На Ваш вопрос о Ганди и Иване Грозном я могу ответить лишь: да, Иван Грозный христианин, но он плохой христианин, не узнавший самого главного в христианстве. Он человек, но он человек, оказавшийся в когтях демонических страстей. А Ганди не христианин. Однако его отношение к Богу и людям бесконечно ближе евангельскому, чем у иных формальных христиан (не говоря уже о Грозном и других).

А как же будет судить их Бог? По их вере и совести. Значит, скажете, спасение возможно и вне христианства?

Ответ на этот вопрос связан с тем, что мы понимаем под «спасением». Следует признать, что в вульгаризированной теологии, которая нередко заражала и серьёзных мыслителей христианства, «спасение» мыслилось по упрощенной схеме: попал в рай — спасся, нет — погиб.
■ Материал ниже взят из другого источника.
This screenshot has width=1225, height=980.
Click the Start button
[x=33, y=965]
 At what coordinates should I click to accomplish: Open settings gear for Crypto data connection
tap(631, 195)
И «спасение» приобретало узкий «загробный» смысл. При этом формальной принадлежности к Церкви в данном случае придавали утрированное значение. Я легко могу понять, как могла укрепляться подобная точка зрения в «дисциплинарные» эпохи, но она по существу чужда христианству. Оно вообще не делает ударения на посмертии. В Евангелии о нём сказано очень мало, да и то в приточной форме. Наше чаяние — в грядущем преображении мира, в космическом просветлении твари и человека. «Чаю воскресения мертвых»… Упор на частной судьбе за гробом в этом «эоне» явился как прямое влияние «языческих» доктрин: египетских, пифагорейских, платоновских.

Мы, конечно, верим в воздаяние. Верим в то, что существует некий нравственный миропорядок, который трудно обозрим в рамках посюстороннего опыта. То, что греки провидели в Дике, а индийцы в Карме — есть предощущение этого миропорядка. Для начальных ступеней сознания нужно было нечто более чёткое и простое, а именно: грех и как естественное следствие его — возмездие.

Но при всём этом нам не дано проникнуть в тайны путей Божиих, и попытки их рационализировать изобличает книга Иова.